There are two last aspects to consider. First, the lack of significant effect of the type of emotion (happy vs. sad face) in Experiment 1 remained also in Experiment 3. These results suggest that the robot’s facial expression, conveyed by its facial expression, does not affect the postdictive component in a similar way as the gaze type does, since, in Experiment 3, we did not find any significant effect of emotional expression. It might be that emotional expression does not affect SoA or that the robot we used was not sufficiently expressive to elicit the effects of interest or that specific parameters of our design attenuated the effects of emotional valence of action outcomes on sense of agency that have been reported in previous literature8,9,15. This latter possibility seems to be quite plausible. One explanation might be that, in those earlier studies, participants were required to estimate the onset of the emotional event, whereas in Experiment 3 participants estimated the temporal interval between the onset of their movement and the offset of the emotional event. Indeed, the “Go” utterance of the robot (the critical event to judge) occurred at the end of the trial sequence, i.e., after the robot already displayed one of the emotional facial expression (happy vs. sad face). However, it is important to point out that this explanation cannot account for all the present findings, as in Experiment 1, participants judged the onset of the emotional event, i.e., when the robot displayed the happy versus the sad face, and results still showed no significant differences between the two on participants’ temporal estimates. Thus, perhaps also the robot’s limited emotional expressiveness was responsible for the lack of the effect of interest.

Another difference between our design and the previously reported studies is that the present study employed the temporal interval estimation paradigm5,31, whereas the previous studies used the Intentional Binding (IB) paradigm based on the Libet clock method46. Although both methods were designed to measure implicit SoA, the Libet clock method seems to be more robust and sensitive to capture implicit SoA, relative to the interval estimation method (see64 for more information related to the differences between the methods). Therefore, it might be plausible that, in our study, the temporal estimation paradigm was not able to capture the effect of the emotional expressions on participants’ SoA, which would potentially have been the case if we employed the IB paradigm based on the Libet clock method. However, this explanation would need to be tested in future research (and, potentially, using also other robot types).

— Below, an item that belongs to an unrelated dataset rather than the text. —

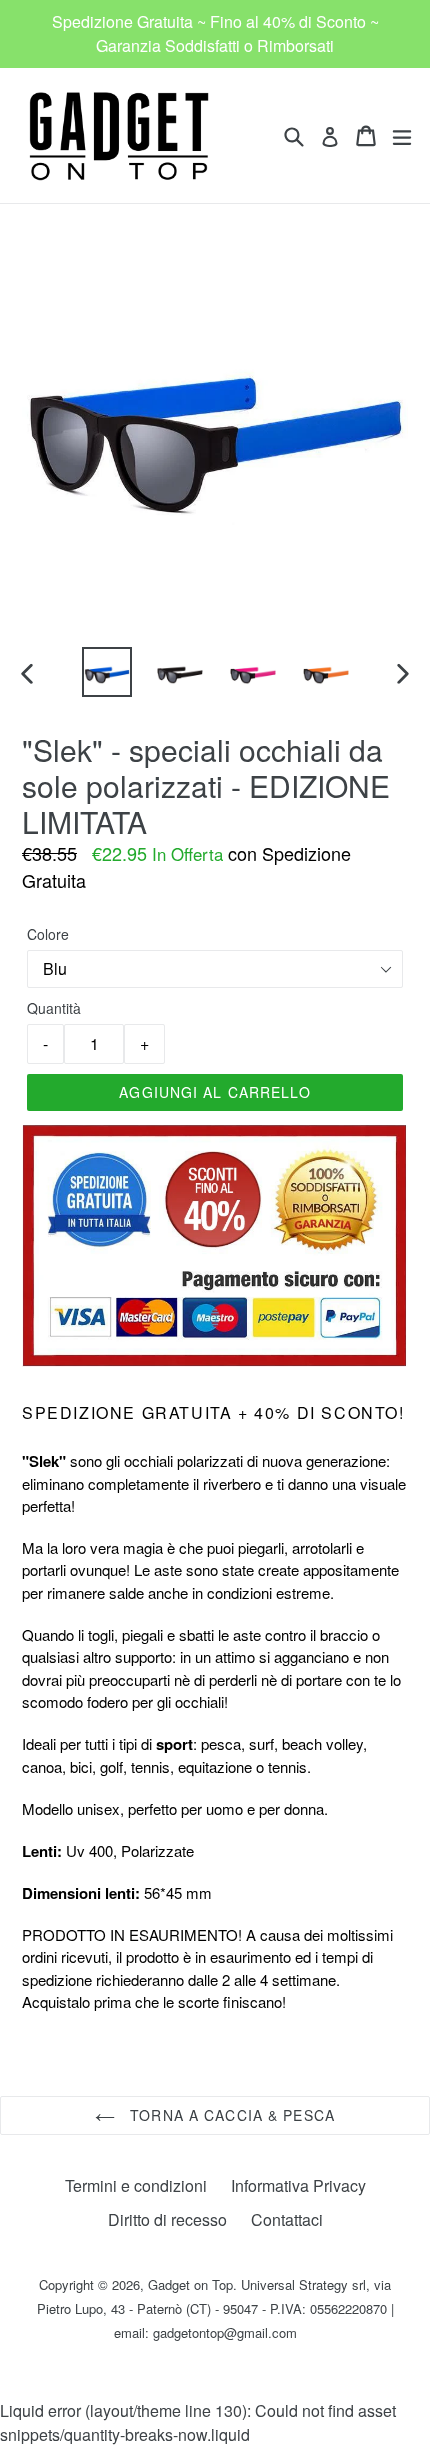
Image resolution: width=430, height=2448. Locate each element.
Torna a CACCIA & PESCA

Finally, results of Experiment 3 suggested that there is no combined effect of the type of emotion (happy vs. sad face) and type of gaze (mutual vs. averted gaze) on participants’ implicit SoA, but only a main effect of averted gaze as compared to the mutual gaze. This, in turn, would suggest that the robot’s gaze is a more potent factor than facial expression in modulating participants’ SoA.

Taken together, our findings suggest that emotional facial expressions, in the form of robot’s happy versus sad face do not affect SoA. Conversely, communicative gaze (i.e., both mutual and averted gaze) modulated SoA by means of affecting the postdictive mechanisms underlying SoA.